The movie shows the brutality of the British occupation, with the paras (paramilitary) Black & Tans terrorizing the countryside looking for Republicans (Irish Republican Army) and the effect of this, namely outraged irishmen signing up for the IRA. There is the brutality of the British occupation, and the terrorism of the IRA against those irish who were suspected to cooporate with the British. In it all, Damian (who was going to study to be a doctor before witnessing the needless killing of a friend and the beating of a rail engineer) openly observes his character changing, to the point where he executes a childhood friend as a collaborator.

The violence and brutality make the war personal for many. And after independence is granted, the movie moves on to the next stage of the Irish suffering, the Irish Civil war, fought because some, like Damian, wanted a complete break with Great Britain, not just being a republic in the commonwealth.

And you see Ireland cry in the eyes of the priests who watch a country they had prayed for borne, and shatter from within. And like other civil wars, pits brother against brother.

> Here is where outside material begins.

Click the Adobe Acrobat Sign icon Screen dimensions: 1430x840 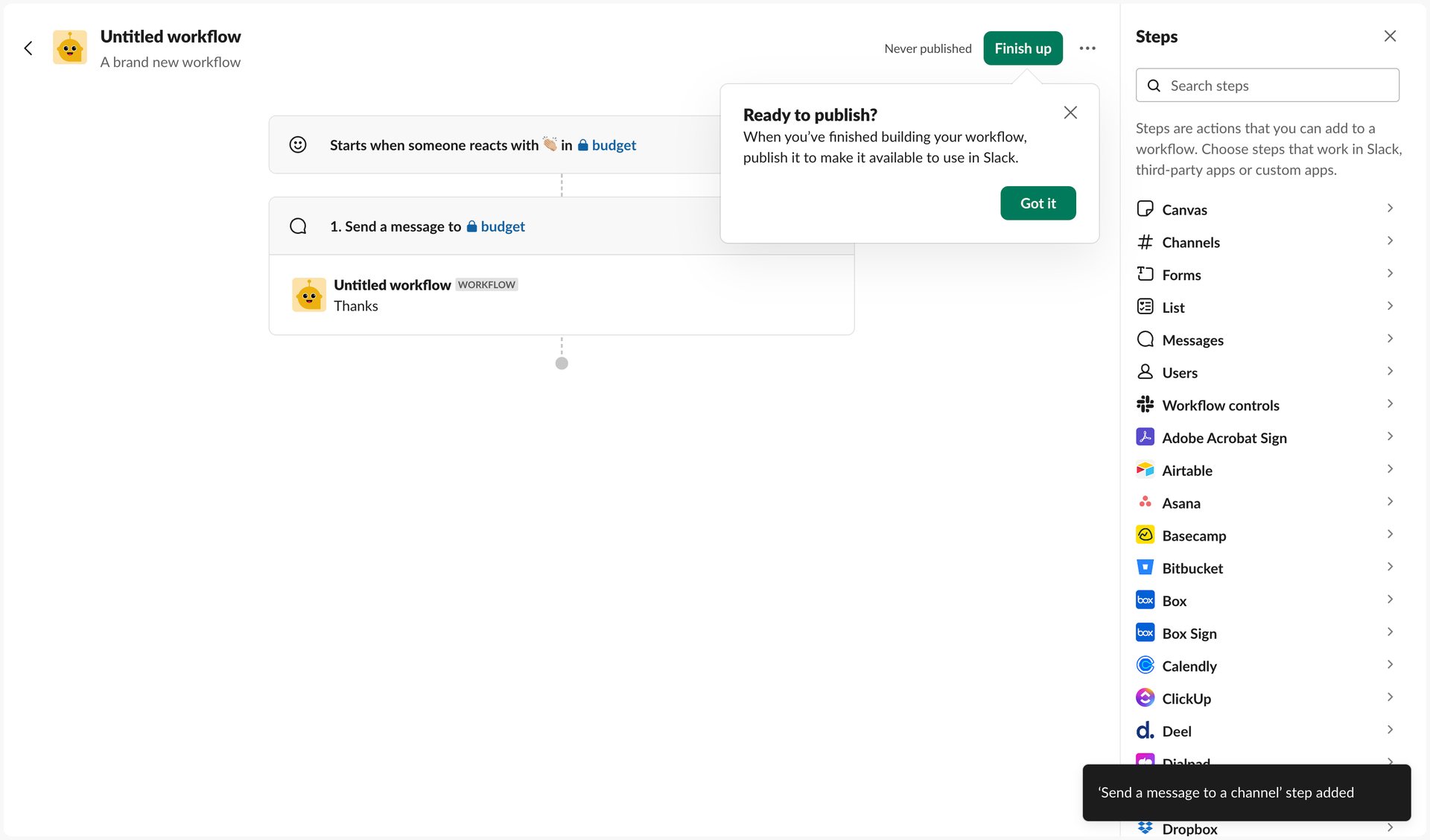point(1145,437)
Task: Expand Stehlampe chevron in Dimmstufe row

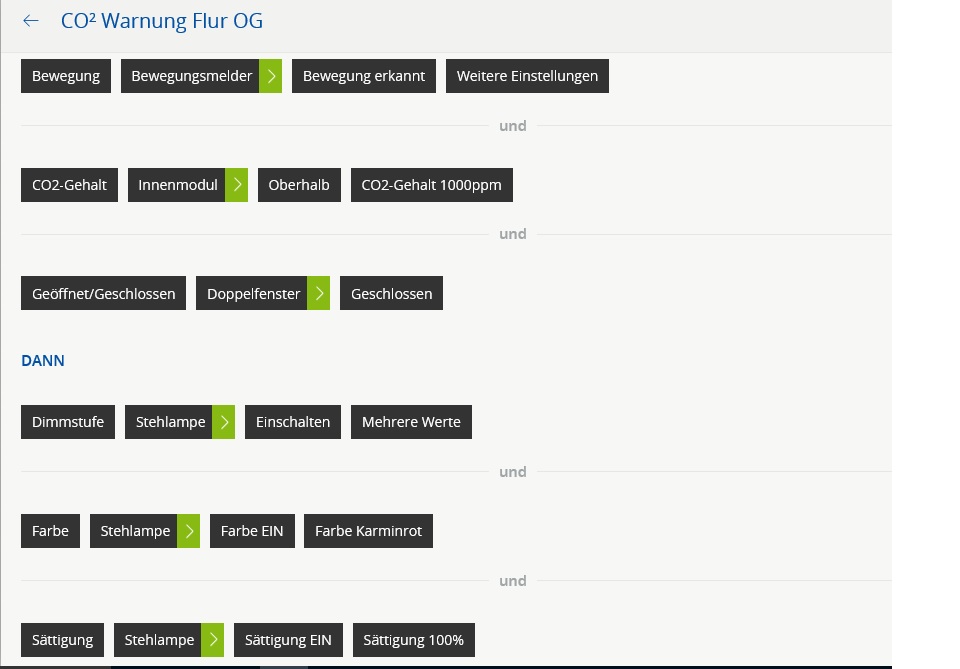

You ask, what is it that drives men to go to war? What are the ideals that drive them to kill, not just the strangers and outsiders, but those they have known and even fought alongside. During the sections on the Irish Civil War, you see scenes that repeated those of the war for independence. And it seems senseless in this era where the hand of Great Britain lies very lightly on the commonwealth (to this the Canucks, Aussies and Kiwis would laugh at the idea that the British yoke is heavy), but back then the passions of the people were high. And you go away sad at the senselessness of the civil war, for the cause of the perfect instead of the good.